- **WHAT THE EXERCISE ASKS**: Copy all of the data below exactly as it is given.

- **RECORDS PROVIDED**:
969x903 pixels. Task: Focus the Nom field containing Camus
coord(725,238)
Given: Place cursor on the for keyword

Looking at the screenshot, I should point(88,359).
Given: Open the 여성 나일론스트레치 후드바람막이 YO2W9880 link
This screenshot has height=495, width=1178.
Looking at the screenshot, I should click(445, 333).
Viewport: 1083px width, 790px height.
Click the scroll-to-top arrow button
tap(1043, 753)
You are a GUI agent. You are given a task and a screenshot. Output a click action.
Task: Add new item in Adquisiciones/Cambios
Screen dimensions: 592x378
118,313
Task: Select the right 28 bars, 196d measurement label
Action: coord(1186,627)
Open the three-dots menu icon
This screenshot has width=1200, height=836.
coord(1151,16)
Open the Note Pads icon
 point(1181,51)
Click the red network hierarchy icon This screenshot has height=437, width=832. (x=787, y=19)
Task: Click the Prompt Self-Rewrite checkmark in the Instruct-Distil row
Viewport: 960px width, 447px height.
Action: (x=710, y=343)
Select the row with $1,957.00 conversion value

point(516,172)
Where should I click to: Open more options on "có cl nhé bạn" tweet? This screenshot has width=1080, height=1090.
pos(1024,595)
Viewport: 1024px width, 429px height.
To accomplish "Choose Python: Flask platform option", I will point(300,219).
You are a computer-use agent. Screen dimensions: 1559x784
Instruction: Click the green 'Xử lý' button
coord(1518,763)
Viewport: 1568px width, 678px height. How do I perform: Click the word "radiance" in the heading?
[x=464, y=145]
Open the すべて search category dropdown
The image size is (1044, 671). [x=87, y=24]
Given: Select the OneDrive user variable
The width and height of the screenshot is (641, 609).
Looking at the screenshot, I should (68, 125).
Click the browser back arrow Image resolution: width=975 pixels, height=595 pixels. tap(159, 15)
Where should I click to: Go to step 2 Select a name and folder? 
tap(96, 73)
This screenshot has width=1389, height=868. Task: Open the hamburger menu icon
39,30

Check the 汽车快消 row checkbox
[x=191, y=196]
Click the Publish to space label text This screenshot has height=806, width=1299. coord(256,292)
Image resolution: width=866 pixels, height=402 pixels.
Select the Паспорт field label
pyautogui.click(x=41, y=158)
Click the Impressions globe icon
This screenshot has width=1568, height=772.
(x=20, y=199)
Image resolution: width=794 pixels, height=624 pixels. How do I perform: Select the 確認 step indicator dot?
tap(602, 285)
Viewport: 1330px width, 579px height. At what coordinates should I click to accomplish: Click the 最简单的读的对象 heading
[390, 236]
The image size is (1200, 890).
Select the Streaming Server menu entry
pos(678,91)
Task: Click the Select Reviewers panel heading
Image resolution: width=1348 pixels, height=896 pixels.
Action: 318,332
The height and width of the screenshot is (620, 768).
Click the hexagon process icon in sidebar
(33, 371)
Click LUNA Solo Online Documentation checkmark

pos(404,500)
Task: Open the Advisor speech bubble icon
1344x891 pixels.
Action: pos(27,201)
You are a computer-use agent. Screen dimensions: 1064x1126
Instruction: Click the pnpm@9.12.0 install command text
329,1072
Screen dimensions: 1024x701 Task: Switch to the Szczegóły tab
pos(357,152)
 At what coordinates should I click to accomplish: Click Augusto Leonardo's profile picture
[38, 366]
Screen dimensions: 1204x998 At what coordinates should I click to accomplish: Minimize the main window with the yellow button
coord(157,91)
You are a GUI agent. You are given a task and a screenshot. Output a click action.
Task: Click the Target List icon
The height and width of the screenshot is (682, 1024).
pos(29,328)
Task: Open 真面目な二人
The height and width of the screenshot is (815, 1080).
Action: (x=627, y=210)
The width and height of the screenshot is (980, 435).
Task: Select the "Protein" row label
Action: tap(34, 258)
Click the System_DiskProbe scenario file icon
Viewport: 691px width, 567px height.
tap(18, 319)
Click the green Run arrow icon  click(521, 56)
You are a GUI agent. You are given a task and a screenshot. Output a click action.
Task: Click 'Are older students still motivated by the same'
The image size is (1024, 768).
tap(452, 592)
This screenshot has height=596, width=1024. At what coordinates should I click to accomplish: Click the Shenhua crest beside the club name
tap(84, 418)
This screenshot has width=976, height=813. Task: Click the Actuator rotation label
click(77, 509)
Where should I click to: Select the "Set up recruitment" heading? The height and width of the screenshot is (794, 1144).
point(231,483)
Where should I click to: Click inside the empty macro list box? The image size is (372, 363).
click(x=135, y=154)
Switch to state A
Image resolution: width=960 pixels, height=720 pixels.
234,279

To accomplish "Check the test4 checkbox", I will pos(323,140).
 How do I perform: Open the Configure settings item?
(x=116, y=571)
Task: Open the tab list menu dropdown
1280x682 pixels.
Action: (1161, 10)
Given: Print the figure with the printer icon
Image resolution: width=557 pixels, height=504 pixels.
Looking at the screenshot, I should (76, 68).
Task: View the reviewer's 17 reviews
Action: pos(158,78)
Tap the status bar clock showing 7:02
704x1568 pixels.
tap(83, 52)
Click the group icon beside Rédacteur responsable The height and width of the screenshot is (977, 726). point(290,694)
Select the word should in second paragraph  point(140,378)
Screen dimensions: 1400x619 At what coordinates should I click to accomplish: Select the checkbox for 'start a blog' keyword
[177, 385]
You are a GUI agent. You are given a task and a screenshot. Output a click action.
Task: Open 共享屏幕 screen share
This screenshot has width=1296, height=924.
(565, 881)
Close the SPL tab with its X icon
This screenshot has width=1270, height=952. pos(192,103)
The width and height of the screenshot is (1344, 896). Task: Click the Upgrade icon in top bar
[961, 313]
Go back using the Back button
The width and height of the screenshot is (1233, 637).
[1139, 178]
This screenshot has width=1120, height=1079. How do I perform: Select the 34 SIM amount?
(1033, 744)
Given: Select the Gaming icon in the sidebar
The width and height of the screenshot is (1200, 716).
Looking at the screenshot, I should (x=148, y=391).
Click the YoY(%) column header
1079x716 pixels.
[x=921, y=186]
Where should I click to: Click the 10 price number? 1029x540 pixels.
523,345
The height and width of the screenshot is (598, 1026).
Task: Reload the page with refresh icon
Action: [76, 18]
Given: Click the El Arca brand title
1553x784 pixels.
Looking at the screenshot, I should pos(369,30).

- **RESPONSE TO THE EXERCISE**:
969x903 pixels. Task: Focus the Nom field containing Camus
coord(725,238)
Given: Place cursor on the for keyword

Looking at the screenshot, I should point(88,359).
Given: Open the 여성 나일론스트레치 후드바람막이 YO2W9880 link
This screenshot has height=495, width=1178.
Looking at the screenshot, I should click(445, 333).
Viewport: 1083px width, 790px height.
Click the scroll-to-top arrow button
tap(1043, 753)
You are a GUI agent. You are given a task and a screenshot. Output a click action.
Task: Add new item in Adquisiciones/Cambios
Screen dimensions: 592x378
118,313
Task: Select the right 28 bars, 196d measurement label
Action: coord(1186,627)
Open the three-dots menu icon
This screenshot has width=1200, height=836.
coord(1151,16)
Open the Note Pads icon
 point(1181,51)
Click the red network hierarchy icon This screenshot has height=437, width=832. (x=787, y=19)
Task: Click the Prompt Self-Rewrite checkmark in the Instruct-Distil row
Viewport: 960px width, 447px height.
Action: (x=710, y=343)
Select the row with $1,957.00 conversion value

point(516,172)
Where should I click to: Open more options on "có cl nhé bạn" tweet? This screenshot has width=1080, height=1090.
pos(1024,595)
Viewport: 1024px width, 429px height.
To accomplish "Choose Python: Flask platform option", I will point(300,219).
You are a computer-use agent. Screen dimensions: 1559x784
Instruction: Click the green 'Xử lý' button
coord(1518,763)
Viewport: 1568px width, 678px height. How do I perform: Click the word "radiance" in the heading?
[x=464, y=145]
Open the すべて search category dropdown
The image size is (1044, 671). [x=87, y=24]
Given: Select the OneDrive user variable
The width and height of the screenshot is (641, 609).
Looking at the screenshot, I should (68, 125).
Click the browser back arrow Image resolution: width=975 pixels, height=595 pixels. tap(159, 15)
Where should I click to: Go to step 2 Select a name and folder? 
tap(96, 73)
This screenshot has width=1389, height=868. Task: Open the hamburger menu icon
39,30

Check the 汽车快消 row checkbox
[x=191, y=196]
Click the Publish to space label text This screenshot has height=806, width=1299. coord(256,292)
Image resolution: width=866 pixels, height=402 pixels.
Select the Паспорт field label
pyautogui.click(x=41, y=158)
Click the Impressions globe icon
This screenshot has width=1568, height=772.
(x=20, y=199)
Image resolution: width=794 pixels, height=624 pixels. How do I perform: Select the 確認 step indicator dot?
tap(602, 285)
Viewport: 1330px width, 579px height. At what coordinates should I click to accomplish: Click the 最简单的读的对象 heading
[390, 236]
The image size is (1200, 890).
Select the Streaming Server menu entry
pos(678,91)
Task: Click the Select Reviewers panel heading
Image resolution: width=1348 pixels, height=896 pixels.
Action: 318,332
The height and width of the screenshot is (620, 768).
Click the hexagon process icon in sidebar
(33, 371)
Click LUNA Solo Online Documentation checkmark

pos(404,500)
Task: Open the Advisor speech bubble icon
1344x891 pixels.
Action: pos(27,201)
You are a computer-use agent. Screen dimensions: 1064x1126
Instruction: Click the pnpm@9.12.0 install command text
329,1072
Screen dimensions: 1024x701 Task: Switch to the Szczegóły tab
pos(357,152)
 At what coordinates should I click to accomplish: Click Augusto Leonardo's profile picture
[38, 366]
Screen dimensions: 1204x998 At what coordinates should I click to accomplish: Minimize the main window with the yellow button
coord(157,91)
You are a GUI agent. You are given a task and a screenshot. Output a click action.
Task: Click the Target List icon
The height and width of the screenshot is (682, 1024).
pos(29,328)
Task: Open 真面目な二人
The height and width of the screenshot is (815, 1080).
Action: (x=627, y=210)
The width and height of the screenshot is (980, 435).
Task: Select the "Protein" row label
Action: tap(34, 258)
Click the System_DiskProbe scenario file icon
Viewport: 691px width, 567px height.
tap(18, 319)
Click the green Run arrow icon  click(521, 56)
You are a GUI agent. You are given a task and a screenshot. Output a click action.
Task: Click 'Are older students still motivated by the same'
The image size is (1024, 768).
tap(452, 592)
This screenshot has height=596, width=1024. At what coordinates should I click to accomplish: Click the Shenhua crest beside the club name
tap(84, 418)
This screenshot has width=976, height=813. Task: Click the Actuator rotation label
click(77, 509)
Where should I click to: Select the "Set up recruitment" heading? The height and width of the screenshot is (794, 1144).
point(231,483)
Where should I click to: Click inside the empty macro list box? The image size is (372, 363).
click(x=135, y=154)
Switch to state A
Image resolution: width=960 pixels, height=720 pixels.
234,279

To accomplish "Check the test4 checkbox", I will pos(323,140).
 How do I perform: Open the Configure settings item?
(x=116, y=571)
Task: Open the tab list menu dropdown
1280x682 pixels.
Action: (1161, 10)
Given: Print the figure with the printer icon
Image resolution: width=557 pixels, height=504 pixels.
Looking at the screenshot, I should (76, 68).
Task: View the reviewer's 17 reviews
Action: pos(158,78)
Tap the status bar clock showing 7:02
704x1568 pixels.
tap(83, 52)
Click the group icon beside Rédacteur responsable The height and width of the screenshot is (977, 726). point(290,694)
Select the word should in second paragraph  point(140,378)
Screen dimensions: 1400x619 At what coordinates should I click to accomplish: Select the checkbox for 'start a blog' keyword
[177, 385]
You are a GUI agent. You are given a task and a screenshot. Output a click action.
Task: Open 共享屏幕 screen share
This screenshot has width=1296, height=924.
(565, 881)
Close the SPL tab with its X icon
This screenshot has width=1270, height=952. pos(192,103)
The width and height of the screenshot is (1344, 896). Task: Click the Upgrade icon in top bar
[961, 313]
Go back using the Back button
The width and height of the screenshot is (1233, 637).
[1139, 178]
This screenshot has width=1120, height=1079. How do I perform: Select the 34 SIM amount?
(1033, 744)
Given: Select the Gaming icon in the sidebar
The width and height of the screenshot is (1200, 716).
Looking at the screenshot, I should (x=148, y=391).
Click the YoY(%) column header
1079x716 pixels.
[x=921, y=186]
Where should I click to: Click the 10 price number? 1029x540 pixels.
523,345
The height and width of the screenshot is (598, 1026).
Task: Reload the page with refresh icon
Action: [76, 18]
Given: Click the El Arca brand title
1553x784 pixels.
Looking at the screenshot, I should pos(369,30).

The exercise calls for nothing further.